Hi,
I’m working on Kafka streams and I want to do a join with Stream and KTable. Currently, I have following Streams but I want to know if there is any way to reduce the number of streams and achieve all of the following.
Stream 1 where I’m reading data from source DB.
CREATE STREAM strm_source
WITH (KAFKA_TOPIC='DB_Data',VALUE_FORMAT='AVRO');
Stream 2 where I’m extracting the required data
CREATE STREAM strm_transform
WITH (KAFKA_TOPIC='DB_Data_Transform',KEY_FORMAT = 'AVRO', VALUE_FORMAT = 'AVRO') AS SELECT
TS_MS `eventTimestamp`,
AFTER->ID `eventKey`,
AS_VALUE(AFTER->ID) `id`,
FORMAT_TIMESTAMP(FROM_UNIXTIME(AFTER->UTCDATETIME), 'yyyy-MM-dd') `date`,
AFTER->ITEMQUANTITY `quantity`
FROM strm_source
PARTITION BY AFTER->ID;
Stream 3 with a primary key to join with the ktable
CREATE STREAM strm_keyed
(id VARCHAR KEY, date VARCHAR, quantity VARCHAR)

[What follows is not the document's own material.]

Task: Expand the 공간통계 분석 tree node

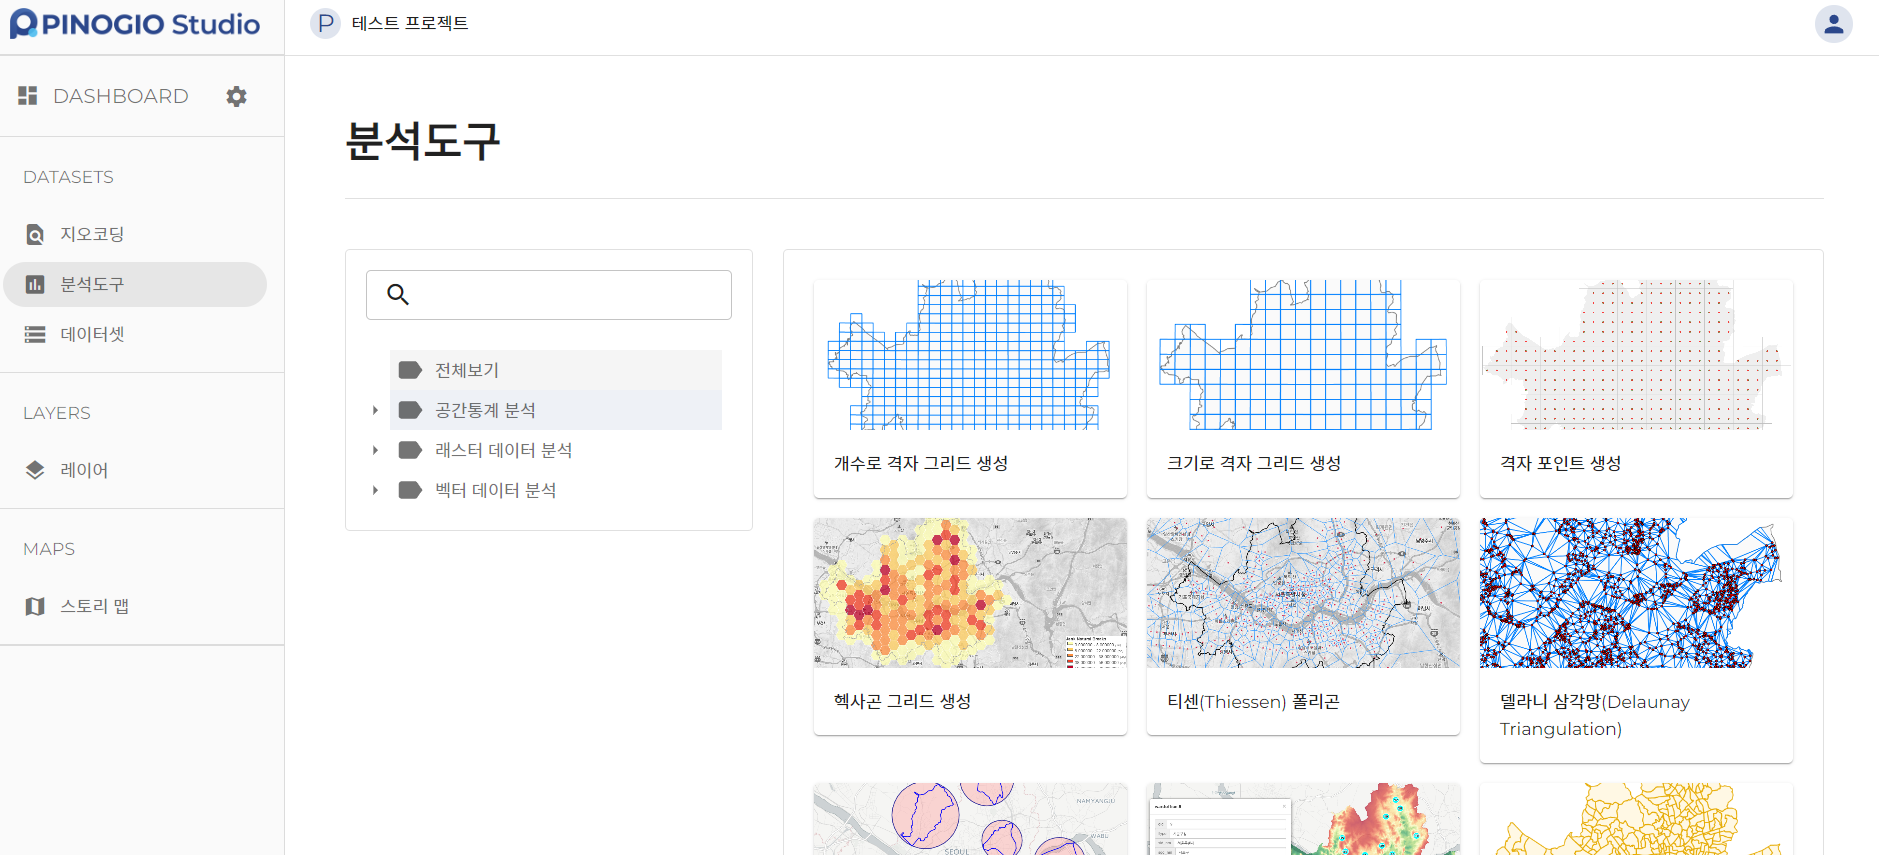Action: coord(375,410)
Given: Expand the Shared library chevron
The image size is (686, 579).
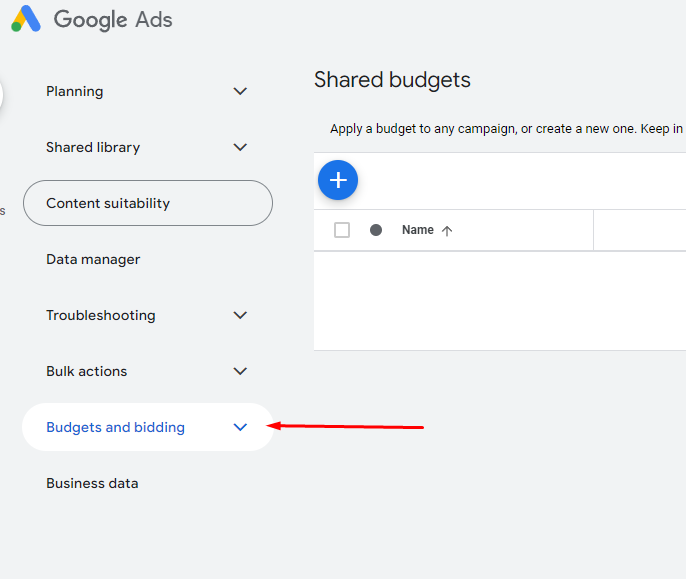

WITH (kafka_topic='DB_Data_Transform', KEY_FORMAT = 'AVRO', value_format='avro');
Stream 4 for to do a join with the ktable
CREATE STREAM strm_filtered
WITH (KAFKA_TOPIC='DB_Data_Filtered',KEY_FORMAT = 'AVRO',VALUE_FORMAT = 'AVRO')
AS SELECT
strm_keyed.id,
AS_VALUE(strm_keyed.id) AS `id`,
date AS `date`
quantity AS `quantity`
FROM strm_keyed
INNER JOIN KTBL_DATA ON STRM_KEYED.id = KTBL_DATA.id
WHERE KTBL_DATA.id IS NOT NULL;
I want to know if there is an efficient way of doing this by reducing the number of streams.
I’m new to Kafka and working on existing code. So any help is much appreciated.
Thanks!